WHAT THE TASK ASKS: Answer with nothing except the number of lines in the listing that include the word "will".

PROVIDED RECORDS: Begin

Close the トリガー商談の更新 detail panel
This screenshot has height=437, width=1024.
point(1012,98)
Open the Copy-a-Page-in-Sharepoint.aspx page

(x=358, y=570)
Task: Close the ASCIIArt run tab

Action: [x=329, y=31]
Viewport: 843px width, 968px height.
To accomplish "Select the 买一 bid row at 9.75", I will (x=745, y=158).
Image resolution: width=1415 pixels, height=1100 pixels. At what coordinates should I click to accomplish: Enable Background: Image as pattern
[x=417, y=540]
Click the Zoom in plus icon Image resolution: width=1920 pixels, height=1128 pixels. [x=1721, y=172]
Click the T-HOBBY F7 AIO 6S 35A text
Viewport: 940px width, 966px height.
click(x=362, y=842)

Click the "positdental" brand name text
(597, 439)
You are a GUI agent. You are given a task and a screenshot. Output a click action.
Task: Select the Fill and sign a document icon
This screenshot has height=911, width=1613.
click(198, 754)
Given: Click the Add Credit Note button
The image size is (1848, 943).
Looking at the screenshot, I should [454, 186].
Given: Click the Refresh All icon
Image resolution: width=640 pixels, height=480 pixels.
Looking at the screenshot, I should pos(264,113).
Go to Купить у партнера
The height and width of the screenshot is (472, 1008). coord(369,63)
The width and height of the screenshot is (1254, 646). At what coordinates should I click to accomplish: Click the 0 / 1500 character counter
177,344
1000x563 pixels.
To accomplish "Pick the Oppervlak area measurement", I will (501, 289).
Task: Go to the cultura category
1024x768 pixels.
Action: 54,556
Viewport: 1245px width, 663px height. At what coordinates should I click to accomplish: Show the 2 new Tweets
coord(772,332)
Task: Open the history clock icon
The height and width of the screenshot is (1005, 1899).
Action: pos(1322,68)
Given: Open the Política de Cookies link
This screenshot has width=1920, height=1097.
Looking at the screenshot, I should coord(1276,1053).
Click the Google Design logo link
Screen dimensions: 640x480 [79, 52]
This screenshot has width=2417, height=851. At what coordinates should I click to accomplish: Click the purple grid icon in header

PROVIDED RECORDS: End

RESPONSE BELOW: 2